There were so many botched moves that you weren’t fearful botched moves weren't going to happen, you just wondered to what level of badness it would reach. Guys like Aramis Ramirez, Jason Schmidtt, Mike Williams, Jeff Suppan, Jason Kendall and others were given away. Of course, if you consider receiving compensation in the form of Arthur Rhoades, Ty Wiggington, Matt Bruback and Tony McKnight among several other forgettable folks as a good exchange then I stand corrected.
Yet, it was nearly halfway through the Pirates’ 20-year swoon they are technically still involved with when the lowest of the lows took place. It was when the Pirates weren’t just the worst team in baseball, but the highly spoken laughing stock of the league. In spring training of 2002, our friend Derek Bell was like so many other retreaded Pirates who had nothing to offer other than a sizable contract and equally sizable ego. The once talented Bell was coming off a banner season where he batted .173 (and do I really need to point out my sarcasm here) and didn’t believe he needed to battle for a starting spot. With that in mind, he laid this gem on the media a little more than 10 years ago today.
“Nobody told me I was in competition. If there is competition, somebody better let me know. If there is competition, they better eliminate me out of the race and go ahead and do what they're going to do with me. I ain't never hit in spring training and I never will. If it ain't settled with me out there, then they can trade me. I ain't going out there to hurt myself in spring training battling for a job. If it is [a competition], then I'm going into 'Operation Shutdown.' Tell them exactly what I said. I haven't competed for a job since 1991.”
The sad irony was that Bell hadn’t competed for a job since 1991 and the Pirates hadn’t competed in anything since a year after that. He wasn’t just the poster child for everything wrong in sports, but he was the Godfather of what was wrong with Pirates’ baseball.
Even the bumbling Pirates had no choice but to kick Bell to the curb. Of course, Bell took $4.5 million of the Pirates’ money with him and moved aboard his yacht, “Bell 14,” a 58-foot Sea Ray that probably produced the same sort of on-sea nausea Bell had created for the very few folks that actually cared anymore.

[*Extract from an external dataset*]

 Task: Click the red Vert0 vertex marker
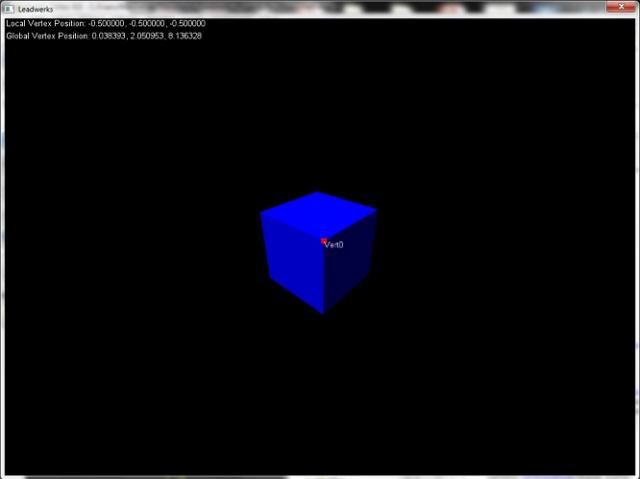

Ten years and at least two Derek Bell drug arrests later, things have changed. They started to change last year with Hurdle at the helm and what seemed like a team loaded with potential. Yet, the pessimist and the realist in me knew last year’s team went on fumes and adrenaline before tanking late and spiraling into what looked like another typical Pirates’ season.
This year, however, it’s different. Sure, a winning campaign is no guarantee and a postseason bid is still likely against the odds, but this team is talented. This team has good management, a good farm system and has shown the will to not throw away talent.
There’s a foundation in place; one built on the possibility of winning. After 20 years, I’m glad to see the Pirates have built something not only worth watching, but getting a little excited about.